What: Symbolic Execution for Program Reasoning
Who: Andrew Santosa
Where: Theatre 3, ICT Building, The University of Melbourne, 111 Barry Street Carlton
When: 12-1pm, Friday 1 April
Abstract
We present TRACER, a tool for symbolic execution of C programs. The
input C program is annotated with target properties. Instead of
performing a traditional rendition of abstract interpretation where an
abstract domain is defined statically, TRACER employs a synergy of two
methods. The first is to start with a concrete model of the program
but progressively abstracts away details only when these are known to
be irrelevant. The second is an extension to the first, to handle
unbounded loops. The idea is to progressively discover the strongest
loop invariants through a process of loop unrolling.

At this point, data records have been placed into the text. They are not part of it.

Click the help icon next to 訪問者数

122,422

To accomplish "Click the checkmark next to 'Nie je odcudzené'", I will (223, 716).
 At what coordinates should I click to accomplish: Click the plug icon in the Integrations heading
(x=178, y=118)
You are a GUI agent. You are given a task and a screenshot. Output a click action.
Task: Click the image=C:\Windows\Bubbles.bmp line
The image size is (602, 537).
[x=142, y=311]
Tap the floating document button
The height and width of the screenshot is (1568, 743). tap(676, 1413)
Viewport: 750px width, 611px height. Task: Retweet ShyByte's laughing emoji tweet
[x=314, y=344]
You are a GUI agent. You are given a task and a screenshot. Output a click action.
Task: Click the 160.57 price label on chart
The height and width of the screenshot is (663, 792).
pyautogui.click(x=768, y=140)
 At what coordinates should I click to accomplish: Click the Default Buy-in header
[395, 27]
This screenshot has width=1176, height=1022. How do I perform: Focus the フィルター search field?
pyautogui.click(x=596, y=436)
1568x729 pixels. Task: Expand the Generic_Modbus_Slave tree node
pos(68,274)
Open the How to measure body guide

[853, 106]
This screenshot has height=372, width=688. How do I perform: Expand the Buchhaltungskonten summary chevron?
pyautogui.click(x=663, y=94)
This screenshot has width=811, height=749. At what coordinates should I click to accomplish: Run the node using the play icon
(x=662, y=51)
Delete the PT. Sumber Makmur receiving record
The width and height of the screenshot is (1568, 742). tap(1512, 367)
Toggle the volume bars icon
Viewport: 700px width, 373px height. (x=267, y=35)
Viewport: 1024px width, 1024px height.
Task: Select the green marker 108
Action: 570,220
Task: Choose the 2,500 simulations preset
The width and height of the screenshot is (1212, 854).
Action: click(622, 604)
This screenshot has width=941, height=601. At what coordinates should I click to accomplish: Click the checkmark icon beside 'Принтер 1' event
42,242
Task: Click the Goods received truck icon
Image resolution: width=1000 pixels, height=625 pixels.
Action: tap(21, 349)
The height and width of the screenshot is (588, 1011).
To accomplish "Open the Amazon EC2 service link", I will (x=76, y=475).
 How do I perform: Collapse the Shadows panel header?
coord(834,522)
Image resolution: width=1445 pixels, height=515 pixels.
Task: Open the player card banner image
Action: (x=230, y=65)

The underlying C program may also be annotated with target properties
(assertions) and localized abstractions which abstract symbolic states
during symbolic execution. Informally speaking, this means that when a
symbolic trace C is subjected to a localized abstraction F, we
abstract away only the component of C which entails F, and add F as a
conjunct to the result.
TRACER is to allow more elaborate assertions and abstractions. We
will also mention our idea on a proof method for establishing
entailment constructed from recursive predicates. The method is based
on an unfolding algorithm that reduces recursive definitions to a
point where only constraint solving is necessary. The algorithm
executes the proof by a search-based method which automatically
discovers the opportunity of applying induction instead of the user
having to specify some induction schema.
We are developing TRACER to become a software development tool that,
once augmented with a powerful language for expressing recursively
defined abstractions, spans the spectrum from a fully automatic
verifier to a functional verifier.
Biodata
Andrew Santosa obtained his PhD degree from the National University of
Singapore in 2008 under the supervision of Joxan Jaffar. He is
currently a research fellow at the University of Sydney. His area of
interest is software verification and analysis, focusing on applying
constraint logic programming (CLP) technology. He is also generally
interested in software engineering.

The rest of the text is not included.